*** TEXT SEGMENT ***

By Tammy Erickson, Franklin Community Co-op Board President
Most of you know that Franklin Community Coop is working toward an audacious physical transformation: converting the ground floor of the historic landmark building that was Wilson’s Department store into an expanded home for our flagship Green Fields Market. From a construction standpoint, the project is staggering — four decrepit foundations, individual antiquated utilities, structural deficiencies, and high needs for environmental abatement. The economic development challenge is even bigger: multiple partners and funding from a wide variety of sources for a renovation that would never be attempted by an enterprise basing decisions strictly on return on investment criteria.
What you may not know is that we are also working on an internal transformation of equal magnitude: a shift in the role we play in our community. Over the past year we have been talking with current member-owners about the values we want to reinforce and the new directions we embrace. We are now listening to a broad range of constituencies in Franklin County to understand what everyone in the community wants in your local grocery store.
Co-ops are unique organizations — they are formed, owned and run by individuals within a community coming together to address a local unmet need. Successful co-ops have adapted over time to roles that are relevant to a particular moment. In the first half of the last century, co-ops were essentially buying groups, providing access to products that weren’t readily available. By the 1960s, a new wave of co-ops emerged to provide organic, fair trade, and local food unavailable from large commercial retailers.

***

▸ **SET PROBLEM 1**
Copy the listing verbatim from the line with "Viewport: 691px width, 1024px" to the line with "Looking at the screenshot, I should tap(618, 191).", both of those lines included.

*** DATA ***

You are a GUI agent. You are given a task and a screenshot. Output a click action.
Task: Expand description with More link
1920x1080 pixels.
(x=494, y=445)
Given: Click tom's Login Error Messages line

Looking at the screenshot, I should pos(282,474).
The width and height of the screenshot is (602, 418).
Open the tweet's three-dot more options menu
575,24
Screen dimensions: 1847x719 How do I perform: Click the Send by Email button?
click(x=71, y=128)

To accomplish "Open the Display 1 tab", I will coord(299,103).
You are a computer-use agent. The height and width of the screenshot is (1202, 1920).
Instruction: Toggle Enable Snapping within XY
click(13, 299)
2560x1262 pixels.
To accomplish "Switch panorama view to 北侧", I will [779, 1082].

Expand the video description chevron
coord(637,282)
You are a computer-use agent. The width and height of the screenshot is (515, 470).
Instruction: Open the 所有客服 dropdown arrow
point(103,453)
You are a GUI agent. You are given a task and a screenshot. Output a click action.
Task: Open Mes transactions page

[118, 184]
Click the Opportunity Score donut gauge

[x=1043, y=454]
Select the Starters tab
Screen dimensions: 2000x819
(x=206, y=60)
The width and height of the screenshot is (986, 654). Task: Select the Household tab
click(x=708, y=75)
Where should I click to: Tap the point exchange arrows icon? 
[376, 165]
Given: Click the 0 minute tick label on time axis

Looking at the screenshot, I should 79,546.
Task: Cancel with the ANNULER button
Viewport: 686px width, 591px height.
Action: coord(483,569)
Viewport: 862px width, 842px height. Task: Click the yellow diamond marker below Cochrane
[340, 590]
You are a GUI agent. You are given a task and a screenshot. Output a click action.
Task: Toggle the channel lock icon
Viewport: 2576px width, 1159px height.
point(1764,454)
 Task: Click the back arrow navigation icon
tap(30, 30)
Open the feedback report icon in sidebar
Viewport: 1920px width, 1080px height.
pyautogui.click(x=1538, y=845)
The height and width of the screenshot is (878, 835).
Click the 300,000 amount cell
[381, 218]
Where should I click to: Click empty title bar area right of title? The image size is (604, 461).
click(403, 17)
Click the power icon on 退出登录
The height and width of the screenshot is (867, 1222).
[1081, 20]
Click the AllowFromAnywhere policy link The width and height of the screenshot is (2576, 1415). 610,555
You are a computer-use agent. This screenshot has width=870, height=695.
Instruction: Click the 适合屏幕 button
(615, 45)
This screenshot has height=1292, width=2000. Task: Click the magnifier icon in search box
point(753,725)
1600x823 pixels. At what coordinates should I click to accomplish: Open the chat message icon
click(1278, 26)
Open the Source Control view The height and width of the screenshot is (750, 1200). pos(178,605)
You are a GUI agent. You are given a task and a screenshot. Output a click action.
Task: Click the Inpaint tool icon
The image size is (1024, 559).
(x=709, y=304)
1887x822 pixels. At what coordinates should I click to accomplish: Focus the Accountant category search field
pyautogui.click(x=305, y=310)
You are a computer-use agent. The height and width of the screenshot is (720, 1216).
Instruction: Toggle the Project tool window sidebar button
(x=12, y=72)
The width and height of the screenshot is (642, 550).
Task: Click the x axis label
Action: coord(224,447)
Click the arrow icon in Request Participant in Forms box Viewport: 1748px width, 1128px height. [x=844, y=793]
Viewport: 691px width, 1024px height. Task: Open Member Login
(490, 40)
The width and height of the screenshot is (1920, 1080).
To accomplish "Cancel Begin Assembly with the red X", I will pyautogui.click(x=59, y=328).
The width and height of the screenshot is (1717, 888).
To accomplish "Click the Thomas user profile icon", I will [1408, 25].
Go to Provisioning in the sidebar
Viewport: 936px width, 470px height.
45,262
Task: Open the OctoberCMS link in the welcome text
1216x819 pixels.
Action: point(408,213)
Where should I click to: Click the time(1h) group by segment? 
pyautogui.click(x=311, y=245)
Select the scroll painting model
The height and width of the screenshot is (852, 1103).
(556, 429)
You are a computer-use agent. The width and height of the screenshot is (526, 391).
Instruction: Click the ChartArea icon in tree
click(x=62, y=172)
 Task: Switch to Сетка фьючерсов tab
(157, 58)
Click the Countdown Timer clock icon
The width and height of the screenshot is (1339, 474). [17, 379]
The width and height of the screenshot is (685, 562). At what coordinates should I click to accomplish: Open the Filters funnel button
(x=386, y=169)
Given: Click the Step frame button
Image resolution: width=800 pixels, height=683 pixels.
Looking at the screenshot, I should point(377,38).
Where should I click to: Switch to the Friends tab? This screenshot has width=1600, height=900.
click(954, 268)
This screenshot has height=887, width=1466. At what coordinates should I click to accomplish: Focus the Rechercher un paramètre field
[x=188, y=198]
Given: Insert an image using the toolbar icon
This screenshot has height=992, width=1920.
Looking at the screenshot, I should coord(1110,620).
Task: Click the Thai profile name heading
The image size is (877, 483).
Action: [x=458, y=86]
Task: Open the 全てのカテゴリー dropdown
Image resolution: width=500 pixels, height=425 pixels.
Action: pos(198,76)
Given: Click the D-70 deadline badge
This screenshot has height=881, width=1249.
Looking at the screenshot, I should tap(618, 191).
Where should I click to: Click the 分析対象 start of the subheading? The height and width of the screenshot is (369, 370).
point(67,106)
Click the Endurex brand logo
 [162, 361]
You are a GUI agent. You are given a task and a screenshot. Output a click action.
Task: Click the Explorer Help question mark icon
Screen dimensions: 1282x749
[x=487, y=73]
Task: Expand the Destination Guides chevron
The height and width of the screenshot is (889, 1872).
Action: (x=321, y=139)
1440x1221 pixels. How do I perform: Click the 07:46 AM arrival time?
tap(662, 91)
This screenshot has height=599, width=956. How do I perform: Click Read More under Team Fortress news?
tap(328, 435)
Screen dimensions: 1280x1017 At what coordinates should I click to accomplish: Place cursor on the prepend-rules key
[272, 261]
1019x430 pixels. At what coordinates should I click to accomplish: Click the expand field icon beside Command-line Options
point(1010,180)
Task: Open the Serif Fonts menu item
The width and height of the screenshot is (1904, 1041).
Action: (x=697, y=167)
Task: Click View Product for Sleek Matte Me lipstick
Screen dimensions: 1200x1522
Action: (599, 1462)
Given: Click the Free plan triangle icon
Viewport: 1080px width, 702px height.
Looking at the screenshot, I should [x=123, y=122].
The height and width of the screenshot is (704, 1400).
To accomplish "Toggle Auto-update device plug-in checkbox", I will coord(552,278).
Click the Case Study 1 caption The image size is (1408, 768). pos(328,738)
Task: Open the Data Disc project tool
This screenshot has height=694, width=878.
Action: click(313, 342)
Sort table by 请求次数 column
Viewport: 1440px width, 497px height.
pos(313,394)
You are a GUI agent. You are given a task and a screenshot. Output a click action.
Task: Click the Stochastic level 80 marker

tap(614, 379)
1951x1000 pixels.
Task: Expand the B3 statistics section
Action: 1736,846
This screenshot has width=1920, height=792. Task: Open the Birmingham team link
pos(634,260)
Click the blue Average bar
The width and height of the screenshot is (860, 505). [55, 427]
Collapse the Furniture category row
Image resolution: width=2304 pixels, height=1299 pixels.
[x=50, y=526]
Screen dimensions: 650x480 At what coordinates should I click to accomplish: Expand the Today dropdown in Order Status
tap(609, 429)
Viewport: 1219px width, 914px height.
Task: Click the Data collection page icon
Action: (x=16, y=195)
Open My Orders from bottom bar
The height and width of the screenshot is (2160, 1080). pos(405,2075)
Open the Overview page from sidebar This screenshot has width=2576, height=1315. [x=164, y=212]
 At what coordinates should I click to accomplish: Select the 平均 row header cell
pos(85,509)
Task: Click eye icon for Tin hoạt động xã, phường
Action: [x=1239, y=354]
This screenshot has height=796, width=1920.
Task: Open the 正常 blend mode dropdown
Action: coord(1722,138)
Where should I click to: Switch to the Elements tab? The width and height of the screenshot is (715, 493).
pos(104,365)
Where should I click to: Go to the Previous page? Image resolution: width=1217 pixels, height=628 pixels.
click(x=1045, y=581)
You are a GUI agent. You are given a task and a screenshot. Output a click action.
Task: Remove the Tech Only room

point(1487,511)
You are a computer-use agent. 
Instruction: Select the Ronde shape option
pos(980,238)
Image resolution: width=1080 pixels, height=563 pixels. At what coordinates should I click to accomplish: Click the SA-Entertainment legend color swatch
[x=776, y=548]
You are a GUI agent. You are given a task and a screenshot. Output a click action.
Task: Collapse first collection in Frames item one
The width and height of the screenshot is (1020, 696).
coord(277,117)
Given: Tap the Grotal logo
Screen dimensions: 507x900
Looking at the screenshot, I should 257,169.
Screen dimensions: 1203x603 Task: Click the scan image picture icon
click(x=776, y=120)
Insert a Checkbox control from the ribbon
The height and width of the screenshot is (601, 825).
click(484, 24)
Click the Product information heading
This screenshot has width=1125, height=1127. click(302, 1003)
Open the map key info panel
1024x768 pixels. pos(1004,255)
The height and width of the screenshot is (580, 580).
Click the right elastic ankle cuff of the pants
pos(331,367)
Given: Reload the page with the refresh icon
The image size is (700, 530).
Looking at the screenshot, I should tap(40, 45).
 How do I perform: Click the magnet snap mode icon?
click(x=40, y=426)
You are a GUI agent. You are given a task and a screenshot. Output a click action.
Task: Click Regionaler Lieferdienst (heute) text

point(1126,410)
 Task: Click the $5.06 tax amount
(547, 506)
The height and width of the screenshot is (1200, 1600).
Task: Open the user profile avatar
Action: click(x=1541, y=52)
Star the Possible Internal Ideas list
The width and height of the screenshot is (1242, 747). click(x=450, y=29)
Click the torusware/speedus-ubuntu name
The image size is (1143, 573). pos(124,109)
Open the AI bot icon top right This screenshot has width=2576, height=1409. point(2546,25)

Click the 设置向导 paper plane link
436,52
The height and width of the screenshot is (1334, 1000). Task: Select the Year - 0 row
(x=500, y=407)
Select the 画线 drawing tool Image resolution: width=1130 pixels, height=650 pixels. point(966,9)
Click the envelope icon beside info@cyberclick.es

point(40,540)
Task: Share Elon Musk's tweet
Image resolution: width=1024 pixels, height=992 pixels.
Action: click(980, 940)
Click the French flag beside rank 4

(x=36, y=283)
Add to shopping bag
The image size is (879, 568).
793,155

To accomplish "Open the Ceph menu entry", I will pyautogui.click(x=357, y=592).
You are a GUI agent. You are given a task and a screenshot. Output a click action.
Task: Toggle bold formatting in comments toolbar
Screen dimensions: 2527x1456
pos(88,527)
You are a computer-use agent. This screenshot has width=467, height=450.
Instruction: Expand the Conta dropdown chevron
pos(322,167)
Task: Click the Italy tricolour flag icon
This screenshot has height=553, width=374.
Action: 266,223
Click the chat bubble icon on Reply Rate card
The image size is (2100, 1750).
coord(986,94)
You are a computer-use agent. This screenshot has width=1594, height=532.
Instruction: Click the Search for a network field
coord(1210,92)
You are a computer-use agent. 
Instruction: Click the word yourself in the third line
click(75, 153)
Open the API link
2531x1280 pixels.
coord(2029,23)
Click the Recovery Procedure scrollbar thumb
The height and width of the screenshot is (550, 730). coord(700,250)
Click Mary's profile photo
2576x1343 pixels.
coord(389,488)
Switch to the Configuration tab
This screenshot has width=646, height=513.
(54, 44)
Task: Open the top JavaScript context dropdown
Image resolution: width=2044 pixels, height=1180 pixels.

***

▸ **SET PROBLEM 2**
In the co-op article, what were co-ops essentially in the first half of the last century?

▸ **PROBLEM SOLUTION 1**
Viewport: 691px width, 1024px height. Task: Open Member Login
(490, 40)
The width and height of the screenshot is (1920, 1080).
To accomplish "Cancel Begin Assembly with the red X", I will pyautogui.click(x=59, y=328).
The width and height of the screenshot is (1717, 888).
To accomplish "Click the Thomas user profile icon", I will [1408, 25].
Go to Provisioning in the sidebar
Viewport: 936px width, 470px height.
45,262
Task: Open the OctoberCMS link in the welcome text
1216x819 pixels.
Action: point(408,213)
Where should I click to: Click the time(1h) group by segment? 
pyautogui.click(x=311, y=245)
Select the scroll painting model
The height and width of the screenshot is (852, 1103).
(556, 429)
You are a computer-use agent. The width and height of the screenshot is (526, 391).
Instruction: Click the ChartArea icon in tree
click(x=62, y=172)
 Task: Switch to Сетка фьючерсов tab
(157, 58)
Click the Countdown Timer clock icon
The width and height of the screenshot is (1339, 474). [17, 379]
The width and height of the screenshot is (685, 562). At what coordinates should I click to accomplish: Open the Filters funnel button
(x=386, y=169)
Given: Click the Step frame button
Image resolution: width=800 pixels, height=683 pixels.
Looking at the screenshot, I should point(377,38).
Where should I click to: Switch to the Friends tab? This screenshot has width=1600, height=900.
click(954, 268)
This screenshot has height=887, width=1466. At what coordinates should I click to accomplish: Focus the Rechercher un paramètre field
[x=188, y=198]
Given: Insert an image using the toolbar icon
This screenshot has height=992, width=1920.
Looking at the screenshot, I should coord(1110,620).
Task: Click the Thai profile name heading
The image size is (877, 483).
Action: [x=458, y=86]
Task: Open the 全てのカテゴリー dropdown
Image resolution: width=500 pixels, height=425 pixels.
Action: pos(198,76)
Given: Click the D-70 deadline badge
This screenshot has height=881, width=1249.
Looking at the screenshot, I should tap(618, 191).

▸ **PROBLEM SOLUTION 2**
They were essentially buying groups that provided access to products that weren't readily available.